Static values · no Excel formulas
How the formula works
Every input maps directly to one term in a transparent, industry-standard costing formula. No black-box markups.
Piece Price = (Material + Processing + Setup + Tooling + Other) / (1 – Gross Margin)
Good parts/hr = (3600 / Cycle time) x Cavities x (1 – Scrap%)
Material g/part = (Part g + (1-Regrind%) x Runner g/cav) / (1-Scrap%)
Processing $/part = Loaded $/hr / Good parts/hr
Setup $/part = Setup hr x Loaded $/hr / Order qty
Tooling $/part = Tooling cost / Mold lifetime qty
Pitfall avoided
Burying runner cost
Runner weight explicitly separated with configurable regrind credit. Zero regrind = full cold-runner cost passed through.
Pitfall avoided
Under-counting setup
Setup allocated per order, not per lifetime. Small orders correctly carry a higher setup burden.
Pitfall avoided
Margin vs. markup
25% margin = Price = Cost / 0.75 = Cost x 1.333. Not Cost x 1.25. Confusing the two causes systematic under-pricing.
Pitfall avoided
Ignoring material floor
Sanity check shows minimum material cost. Any quote below this with cold runners is almost certainly wrong.
One-line what-ifs
Use these benchmarks to quickly sense-check a quote or explain trade-offs to a customer.
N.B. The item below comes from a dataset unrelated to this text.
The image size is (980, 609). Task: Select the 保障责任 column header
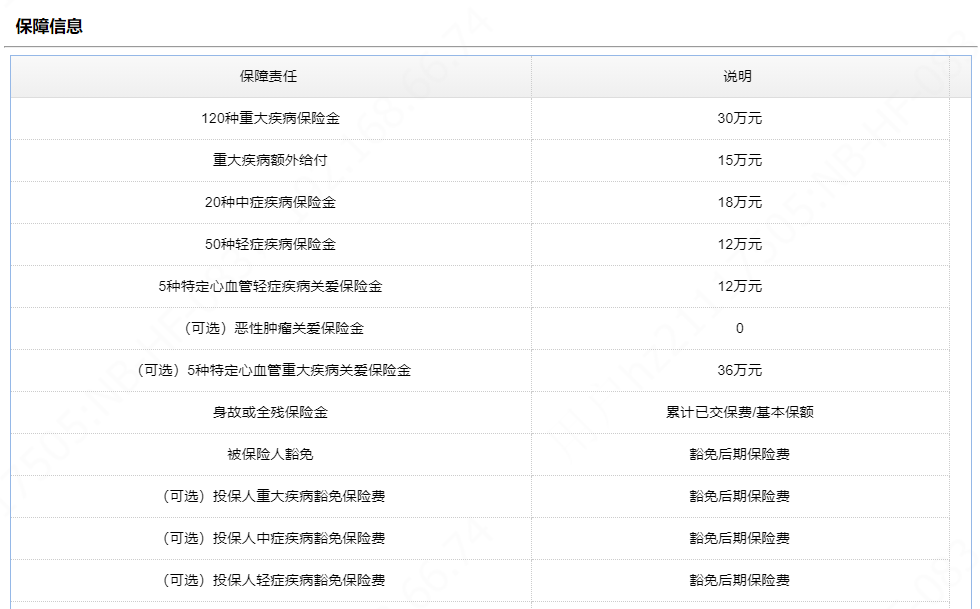271,76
Hot runner vs. cold runner
Setting runner weight to 0 eliminates runner material cost. Hot runners also pay off through shorter cycles and no purge waste on color changes.
2-cavity to 4-cavity
Doubling cavitation roughly halves processing $/part, but raises tooling cost. Quote the payback period: typically 6-18 months at moderate volumes.
Cycle time +/-10%
A 10% faster cycle cuts unit cost by ~5-6%. Cycle time is the highest-leverage DFM lever because it drives processing cost without affecting material or tooling.
Scrap 3% to 5%
A 2-point scrap increase raises unit cost by ~1-2%, hitting both material yield and throughput. Compounds at large volumes.
Frequently asked questions
Answers to the most common questions about injection molding cost estimation.
How do you calculate injection molding piece price?
Piece price = (Material + Processing + Setup + Tooling + Other) / (1 – gross margin). Processing cost per part = loaded hourly rate / good parts per hour. Good parts/hr = (3600 / cycle time) x cavities x (1 – scrap rate). Material cost accounts for part weight, runner weight, regrind credit, and yield loss.
What is a typical injection molding cycle time?
Thin-wall packaging parts cycle in 5-15 seconds; thick structural parts run 20-60+ seconds. Rule of thumb: 2-3 seconds per mm of wall thickness for semi-crystalline resins. Cycle time is the single largest driver of processing cost per part.
How does cavitation affect injection molding piece price?
More cavities reduce processing cost per part proportionally but raise tooling amortization. Moving from 2 to 4 cavities at 50,000 parts/year typically pays back in 9-18 months; at 200,000+ parts/year, 4-cavity is almost always economically superior.
What is regrind utilization in injection molding?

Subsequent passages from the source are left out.